[TASK PROMPT] Before copying, set aside the pictures; then restate exactly the lines from the one with "Screen dimensions: 1024x877" through the last line of the records.

[Collected data]

┌────────

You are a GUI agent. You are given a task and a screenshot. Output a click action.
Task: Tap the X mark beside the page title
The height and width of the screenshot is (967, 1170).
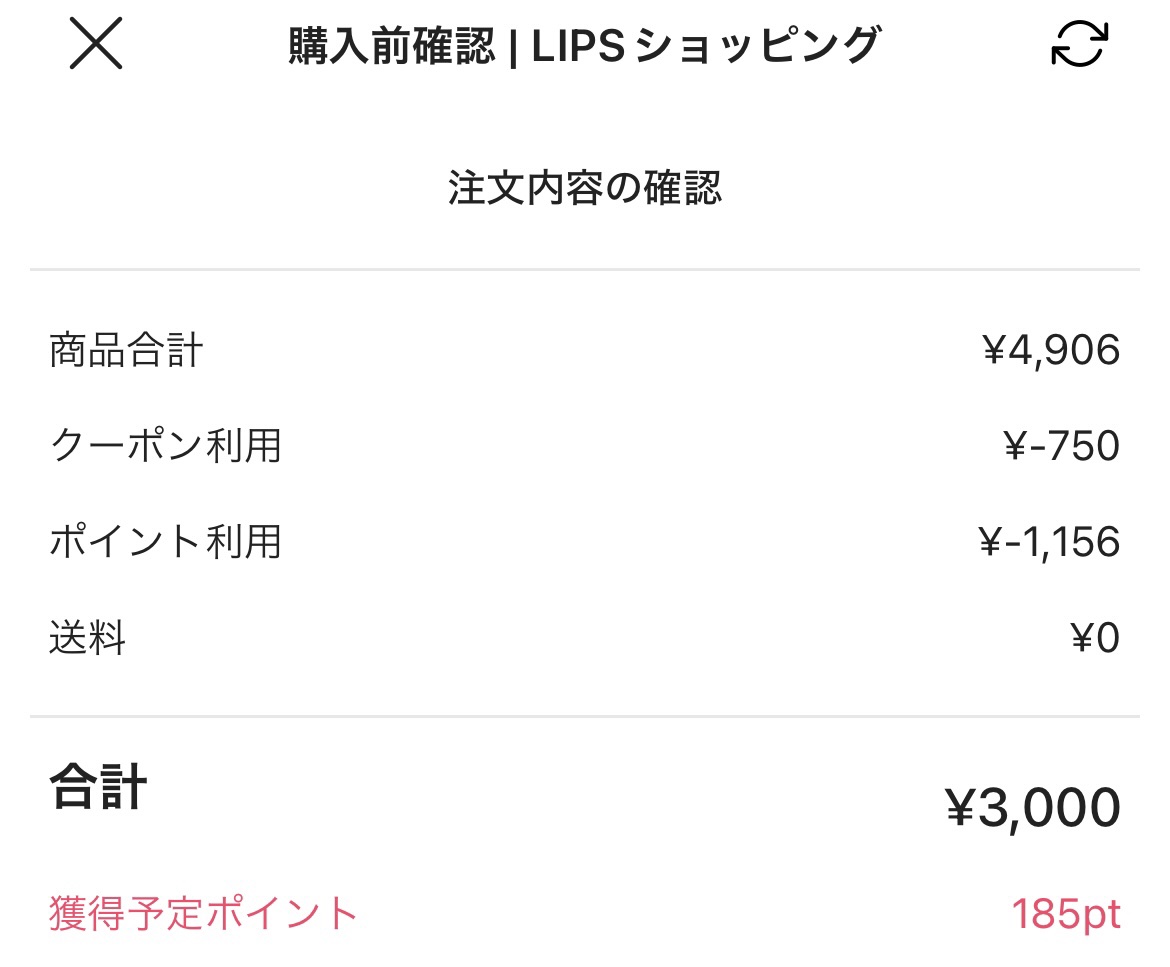pyautogui.click(x=95, y=47)
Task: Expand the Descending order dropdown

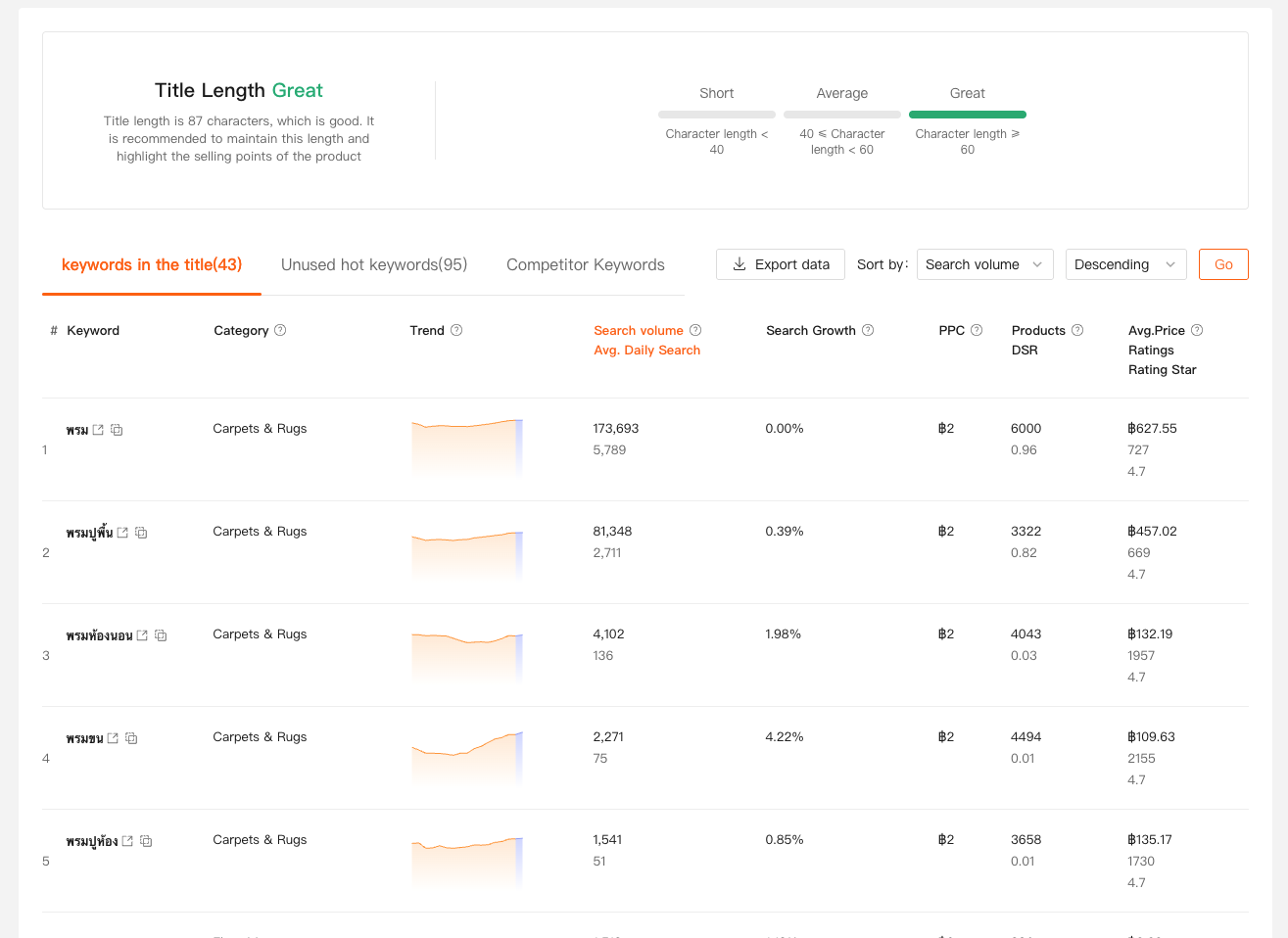Action: [x=1125, y=264]
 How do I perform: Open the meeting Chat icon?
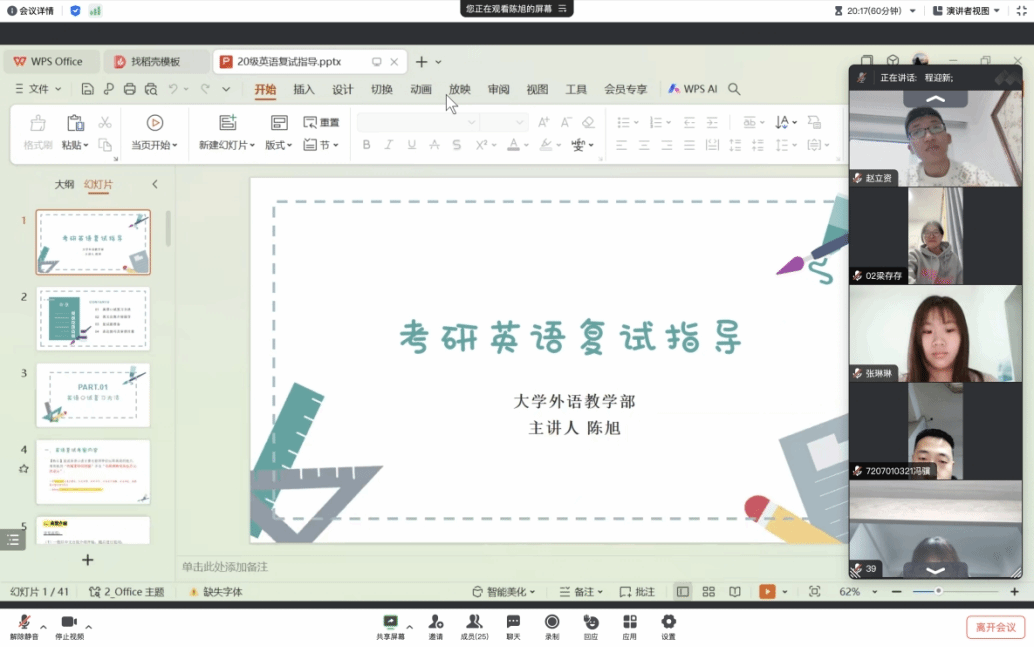pos(513,622)
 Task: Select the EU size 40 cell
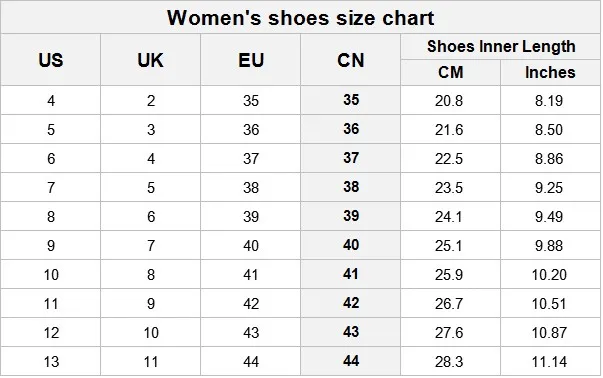[251, 246]
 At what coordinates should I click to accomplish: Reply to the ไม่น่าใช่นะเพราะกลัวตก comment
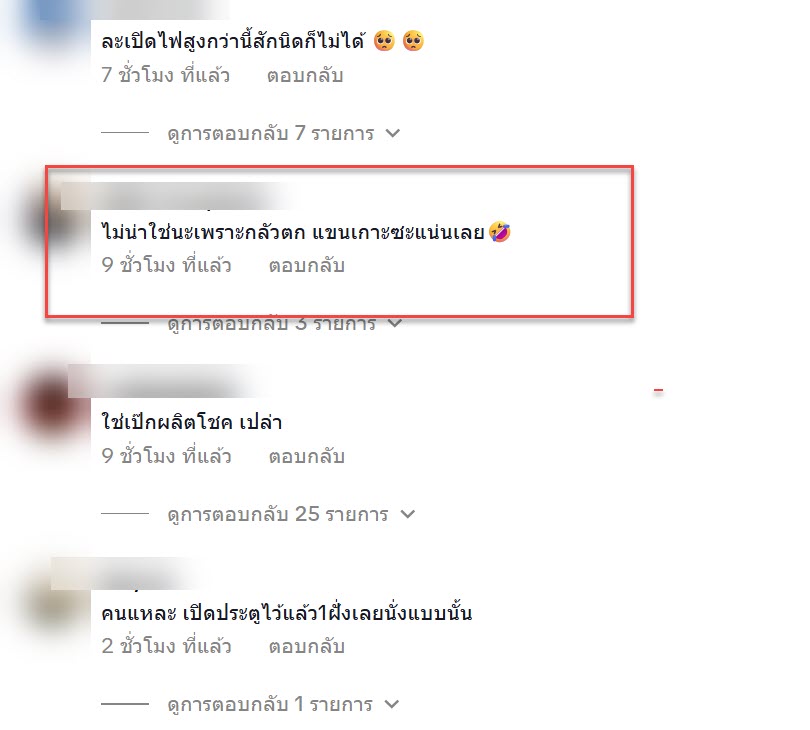(x=306, y=265)
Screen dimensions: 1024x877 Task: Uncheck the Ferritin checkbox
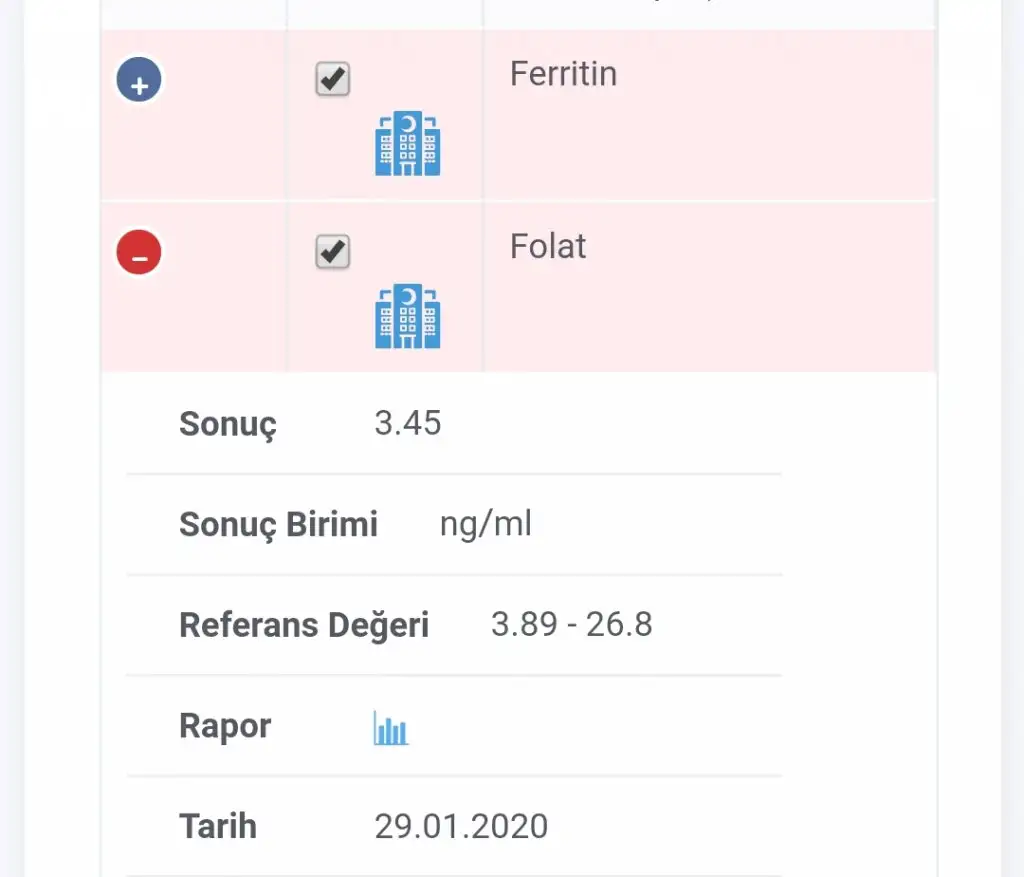[332, 79]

└────────

[WRITTEN RESPONSE]
Screen dimensions: 1024x877 Task: Uncheck the Ferritin checkbox
[332, 79]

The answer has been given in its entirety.